What the task requires
Return each entry exactly, so that nothing in the data differs from the original.

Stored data
* * * * * * *

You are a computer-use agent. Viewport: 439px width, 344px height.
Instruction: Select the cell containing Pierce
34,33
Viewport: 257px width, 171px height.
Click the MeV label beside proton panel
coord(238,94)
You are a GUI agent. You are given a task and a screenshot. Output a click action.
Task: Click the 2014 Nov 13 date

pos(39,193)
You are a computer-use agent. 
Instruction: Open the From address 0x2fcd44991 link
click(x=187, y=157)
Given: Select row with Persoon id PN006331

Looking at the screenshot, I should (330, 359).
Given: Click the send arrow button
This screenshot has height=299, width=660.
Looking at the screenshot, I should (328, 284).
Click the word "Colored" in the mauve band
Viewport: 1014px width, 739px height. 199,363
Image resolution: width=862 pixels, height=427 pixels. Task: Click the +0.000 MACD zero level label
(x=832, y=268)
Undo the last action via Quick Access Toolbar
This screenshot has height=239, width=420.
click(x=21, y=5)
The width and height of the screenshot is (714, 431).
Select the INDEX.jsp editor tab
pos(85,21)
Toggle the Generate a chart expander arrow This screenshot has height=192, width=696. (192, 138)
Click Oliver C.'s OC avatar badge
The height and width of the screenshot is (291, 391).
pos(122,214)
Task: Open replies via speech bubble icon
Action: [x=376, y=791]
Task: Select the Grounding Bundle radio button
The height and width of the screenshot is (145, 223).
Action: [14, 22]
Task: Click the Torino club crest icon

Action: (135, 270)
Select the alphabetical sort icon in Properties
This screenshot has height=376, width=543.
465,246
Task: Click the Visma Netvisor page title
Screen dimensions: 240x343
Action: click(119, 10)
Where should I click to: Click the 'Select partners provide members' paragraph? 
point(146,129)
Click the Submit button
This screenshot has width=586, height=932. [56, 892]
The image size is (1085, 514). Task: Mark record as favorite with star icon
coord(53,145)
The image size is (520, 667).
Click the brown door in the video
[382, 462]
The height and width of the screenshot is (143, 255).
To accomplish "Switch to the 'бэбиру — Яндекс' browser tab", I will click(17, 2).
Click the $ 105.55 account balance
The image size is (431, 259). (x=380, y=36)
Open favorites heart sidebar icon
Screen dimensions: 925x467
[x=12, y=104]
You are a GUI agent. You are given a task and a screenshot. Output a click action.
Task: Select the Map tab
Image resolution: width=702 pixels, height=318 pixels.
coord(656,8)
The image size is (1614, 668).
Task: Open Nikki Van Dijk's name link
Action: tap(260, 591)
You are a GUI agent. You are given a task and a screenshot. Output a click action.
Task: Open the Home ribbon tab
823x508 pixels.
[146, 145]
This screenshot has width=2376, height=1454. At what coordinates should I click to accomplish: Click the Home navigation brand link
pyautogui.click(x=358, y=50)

* * * * * * *

Exercise answer
You are a computer-use agent. Viewport: 439px width, 344px height.
Instruction: Select the cell containing Pierce
34,33
Viewport: 257px width, 171px height.
Click the MeV label beside proton panel
coord(238,94)
You are a GUI agent. You are given a task and a screenshot. Output a click action.
Task: Click the 2014 Nov 13 date

pos(39,193)
You are a computer-use agent. 
Instruction: Open the From address 0x2fcd44991 link
click(x=187, y=157)
Given: Select row with Persoon id PN006331

Looking at the screenshot, I should (330, 359).
Given: Click the send arrow button
This screenshot has height=299, width=660.
Looking at the screenshot, I should (328, 284).
Click the word "Colored" in the mauve band
Viewport: 1014px width, 739px height. 199,363
Image resolution: width=862 pixels, height=427 pixels. Task: Click the +0.000 MACD zero level label
(x=832, y=268)
Undo the last action via Quick Access Toolbar
This screenshot has height=239, width=420.
click(x=21, y=5)
The width and height of the screenshot is (714, 431).
Select the INDEX.jsp editor tab
pos(85,21)
Toggle the Generate a chart expander arrow This screenshot has height=192, width=696. (192, 138)
Click Oliver C.'s OC avatar badge
The height and width of the screenshot is (291, 391).
pos(122,214)
Task: Open replies via speech bubble icon
Action: [x=376, y=791]
Task: Select the Grounding Bundle radio button
The height and width of the screenshot is (145, 223).
Action: [14, 22]
Task: Click the Torino club crest icon

Action: (135, 270)
Select the alphabetical sort icon in Properties
This screenshot has height=376, width=543.
465,246
Task: Click the Visma Netvisor page title
Screen dimensions: 240x343
Action: click(119, 10)
Where should I click to: Click the 'Select partners provide members' paragraph? 
point(146,129)
Click the Submit button
This screenshot has width=586, height=932. [56, 892]
The image size is (1085, 514). Task: Mark record as favorite with star icon
coord(53,145)
The image size is (520, 667).
Click the brown door in the video
[382, 462]
The height and width of the screenshot is (143, 255).
To accomplish "Switch to the 'бэбиру — Яндекс' browser tab", I will click(17, 2).
Click the $ 105.55 account balance
The image size is (431, 259). (x=380, y=36)
Open favorites heart sidebar icon
Screen dimensions: 925x467
[x=12, y=104]
You are a GUI agent. You are given a task and a screenshot. Output a click action.
Task: Select the Map tab
Image resolution: width=702 pixels, height=318 pixels.
coord(656,8)
The image size is (1614, 668).
Task: Open Nikki Van Dijk's name link
Action: tap(260, 591)
You are a GUI agent. You are given a task and a screenshot. Output a click action.
Task: Open the Home ribbon tab
823x508 pixels.
[146, 145]
This screenshot has width=2376, height=1454. At what coordinates should I click to accomplish: Click the Home navigation brand link
pyautogui.click(x=358, y=50)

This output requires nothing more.